■ What you will do
Retype the listing without any alteration.

==================================================

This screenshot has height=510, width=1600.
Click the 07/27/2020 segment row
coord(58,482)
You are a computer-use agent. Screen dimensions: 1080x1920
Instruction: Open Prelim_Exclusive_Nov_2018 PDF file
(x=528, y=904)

==================================================

■ Reply to the exercise
This screenshot has height=510, width=1600.
Click the 07/27/2020 segment row
coord(58,482)
You are a computer-use agent. Screen dimensions: 1080x1920
Instruction: Open Prelim_Exclusive_Nov_2018 PDF file
(x=528, y=904)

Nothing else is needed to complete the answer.